With respect to your husband’s decision making or behavior, one of things that took a long time for us to realize with my mother’s cancer was how badly her body was being polluted and how big an effect that had on her mind. She can cancer but she also had all the drugs too, but the worst thing was probably her body being polluted by her liver. All the liver functions backing up into her system.
She had external drains put in to help get the bile out of her system, and these drains have to be swapped frequently because they get clogged. Every time they got clogged she’d get worse and we’d feel like the end was here, but once the drains got swapped out and the liver functions got removed from her system, she became a lot better.
Your husband’s body is just riddled with stuff that’s not supposed to be there. And as an outsider I don’t think we can relate to what that’s like.
Best to your family.
I am sorry, Gail. I’m sorrier for your husband, having three young kids must be unimaginable torture for him.
If it was me, I would want frequent little bouts of alone time. Not long, but be left truly alone and not hear anyone or anything, like a catnap.
He’s probably the center of attention and hates it. “How are you feeling?” “You need anything?” “Don’t get up, I’ll get it for you.” “Are you tired?” If it’s anything like the atmosphere that was around my mother, that’s what he’s hearing over and over. I’m pretty sure I would throw everyone out of my house. They all mean well but I don’t know how helpful it is.

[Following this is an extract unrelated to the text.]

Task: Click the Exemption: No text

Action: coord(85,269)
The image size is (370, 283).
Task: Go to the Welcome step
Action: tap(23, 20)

Good luck. I hope it turns for the better soon.
Personally, I think the external drains are a good thing. They may try and place a stint across the blockage by come down from where the drains are. Long-term it’s important that they get the liver to drain through the bile duct, short-term I doubt its a big deal.
My mother’s blockage was the toughest to get across that are IR doctor had ever come across. It took almost a year’s worth of attempts to finally get a drain to work properly, but when it did she felt much better.
I don’t know your grandmother specific situation, but what I would tell is do not take anyone’s word as definitive when it comes to surgery. Just because one person tells you surgery is definitely not an option, doesn’t mean another surgeon won’t say it’s totally operable. I saw it firsthand.
If the cancer hasn’t spread, you need to ‘shop’ this case around to many surgeons. From my ignorant point of view, surgery seems to be all about the confidence and experience the surgeon has. And its not like they advertise that they have a lack of either. Time is of the essence.
This is a rare and in some ways very unique cancer. What I would impress upon you is time, you can’t afford to get put on regular medical schedule, “The doctor’s first availability is six weeks…”
That doesn’t work for you. This a very aggressive cancer and you need as much information as fast as you can get it.
You definitely want multiple opinions on this, especially when it comes to surgery. Good luck.